> **Source data**:
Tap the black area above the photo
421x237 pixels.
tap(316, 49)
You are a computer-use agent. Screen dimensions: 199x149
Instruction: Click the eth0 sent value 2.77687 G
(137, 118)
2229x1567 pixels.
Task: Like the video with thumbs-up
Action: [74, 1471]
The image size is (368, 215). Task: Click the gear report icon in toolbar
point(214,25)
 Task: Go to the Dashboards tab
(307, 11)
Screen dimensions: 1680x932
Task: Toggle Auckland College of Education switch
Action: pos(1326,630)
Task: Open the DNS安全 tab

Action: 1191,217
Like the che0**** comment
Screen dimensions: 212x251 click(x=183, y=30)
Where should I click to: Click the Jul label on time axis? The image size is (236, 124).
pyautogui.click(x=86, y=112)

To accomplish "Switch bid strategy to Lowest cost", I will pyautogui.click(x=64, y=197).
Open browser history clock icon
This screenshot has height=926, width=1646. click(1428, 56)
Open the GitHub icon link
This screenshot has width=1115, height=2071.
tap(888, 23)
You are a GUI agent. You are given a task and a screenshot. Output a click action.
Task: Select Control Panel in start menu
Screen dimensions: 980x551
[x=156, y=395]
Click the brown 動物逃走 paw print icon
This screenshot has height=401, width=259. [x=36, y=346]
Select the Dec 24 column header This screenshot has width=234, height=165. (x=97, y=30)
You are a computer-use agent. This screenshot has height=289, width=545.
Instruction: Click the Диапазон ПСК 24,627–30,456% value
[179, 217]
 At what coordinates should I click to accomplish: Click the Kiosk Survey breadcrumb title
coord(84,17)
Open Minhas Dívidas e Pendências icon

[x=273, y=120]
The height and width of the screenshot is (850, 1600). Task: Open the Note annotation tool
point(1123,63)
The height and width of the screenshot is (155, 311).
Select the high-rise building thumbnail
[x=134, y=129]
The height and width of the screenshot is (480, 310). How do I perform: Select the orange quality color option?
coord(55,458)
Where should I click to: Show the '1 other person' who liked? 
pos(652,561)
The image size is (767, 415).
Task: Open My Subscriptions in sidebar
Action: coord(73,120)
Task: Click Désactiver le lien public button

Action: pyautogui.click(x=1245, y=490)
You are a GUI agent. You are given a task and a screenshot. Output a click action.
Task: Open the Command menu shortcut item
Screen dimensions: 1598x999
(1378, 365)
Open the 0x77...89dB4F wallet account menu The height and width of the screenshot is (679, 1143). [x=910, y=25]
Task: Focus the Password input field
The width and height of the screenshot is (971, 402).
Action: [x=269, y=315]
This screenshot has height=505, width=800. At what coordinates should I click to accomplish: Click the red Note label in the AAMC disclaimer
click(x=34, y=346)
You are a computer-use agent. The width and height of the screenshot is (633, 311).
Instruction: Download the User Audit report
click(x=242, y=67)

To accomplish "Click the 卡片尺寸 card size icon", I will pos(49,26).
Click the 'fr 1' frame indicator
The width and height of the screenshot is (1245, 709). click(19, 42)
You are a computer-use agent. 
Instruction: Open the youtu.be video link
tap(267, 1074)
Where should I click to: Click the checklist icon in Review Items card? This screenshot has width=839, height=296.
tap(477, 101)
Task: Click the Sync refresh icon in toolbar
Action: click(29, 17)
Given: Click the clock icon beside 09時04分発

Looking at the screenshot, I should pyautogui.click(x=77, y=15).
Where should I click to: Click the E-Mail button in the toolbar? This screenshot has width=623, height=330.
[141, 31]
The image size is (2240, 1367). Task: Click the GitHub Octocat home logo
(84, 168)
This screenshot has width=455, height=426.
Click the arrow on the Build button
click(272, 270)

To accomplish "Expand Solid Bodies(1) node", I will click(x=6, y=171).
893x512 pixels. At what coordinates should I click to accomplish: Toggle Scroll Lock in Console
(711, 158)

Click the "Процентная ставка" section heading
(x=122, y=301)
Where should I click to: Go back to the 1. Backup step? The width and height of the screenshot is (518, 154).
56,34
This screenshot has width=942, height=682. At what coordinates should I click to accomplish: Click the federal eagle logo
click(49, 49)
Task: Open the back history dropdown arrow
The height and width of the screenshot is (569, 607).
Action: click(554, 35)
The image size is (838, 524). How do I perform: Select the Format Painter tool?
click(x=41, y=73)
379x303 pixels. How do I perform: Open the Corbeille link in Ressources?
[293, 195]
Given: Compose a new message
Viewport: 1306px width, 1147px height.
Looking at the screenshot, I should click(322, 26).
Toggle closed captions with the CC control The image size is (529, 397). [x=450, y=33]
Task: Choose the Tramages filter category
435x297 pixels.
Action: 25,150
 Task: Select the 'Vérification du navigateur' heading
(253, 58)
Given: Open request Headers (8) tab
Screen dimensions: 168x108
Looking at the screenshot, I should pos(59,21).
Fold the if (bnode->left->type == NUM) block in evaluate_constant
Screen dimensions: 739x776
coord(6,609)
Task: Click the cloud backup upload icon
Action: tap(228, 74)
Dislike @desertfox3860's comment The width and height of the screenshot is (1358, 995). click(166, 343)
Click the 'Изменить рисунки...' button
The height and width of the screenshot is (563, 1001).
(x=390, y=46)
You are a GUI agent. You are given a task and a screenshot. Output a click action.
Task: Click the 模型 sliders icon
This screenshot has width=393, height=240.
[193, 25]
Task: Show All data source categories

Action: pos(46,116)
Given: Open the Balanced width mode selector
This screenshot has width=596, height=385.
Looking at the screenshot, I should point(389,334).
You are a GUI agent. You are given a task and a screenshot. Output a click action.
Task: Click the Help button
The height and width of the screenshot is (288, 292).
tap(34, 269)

> **Given exercise**: In the part of the listing that opens with the line containing "Select the Dec" and closes with the line containing "Action: [x=269, y=315]", replace "thumbnail" with "preview" and give those lines again with nothing else changed.

> **Answer to this problem**:
Select the Dec 24 column header This screenshot has width=234, height=165. (x=97, y=30)
You are a computer-use agent. This screenshot has height=289, width=545.
Instruction: Click the Диапазон ПСК 24,627–30,456% value
[179, 217]
 At what coordinates should I click to accomplish: Click the Kiosk Survey breadcrumb title
coord(84,17)
Open Minhas Dívidas e Pendências icon

[x=273, y=120]
The height and width of the screenshot is (850, 1600). Task: Open the Note annotation tool
point(1123,63)
The height and width of the screenshot is (155, 311).
Select the high-rise building preview
[x=134, y=129]
The height and width of the screenshot is (480, 310). How do I perform: Select the orange quality color option?
coord(55,458)
Where should I click to: Show the '1 other person' who liked? 
pos(652,561)
The image size is (767, 415).
Task: Open My Subscriptions in sidebar
Action: coord(73,120)
Task: Click Désactiver le lien public button

Action: pyautogui.click(x=1245, y=490)
You are a GUI agent. You are given a task and a screenshot. Output a click action.
Task: Open the Command menu shortcut item
Screen dimensions: 1598x999
(1378, 365)
Open the 0x77...89dB4F wallet account menu The height and width of the screenshot is (679, 1143). [x=910, y=25]
Task: Focus the Password input field
The width and height of the screenshot is (971, 402).
Action: [x=269, y=315]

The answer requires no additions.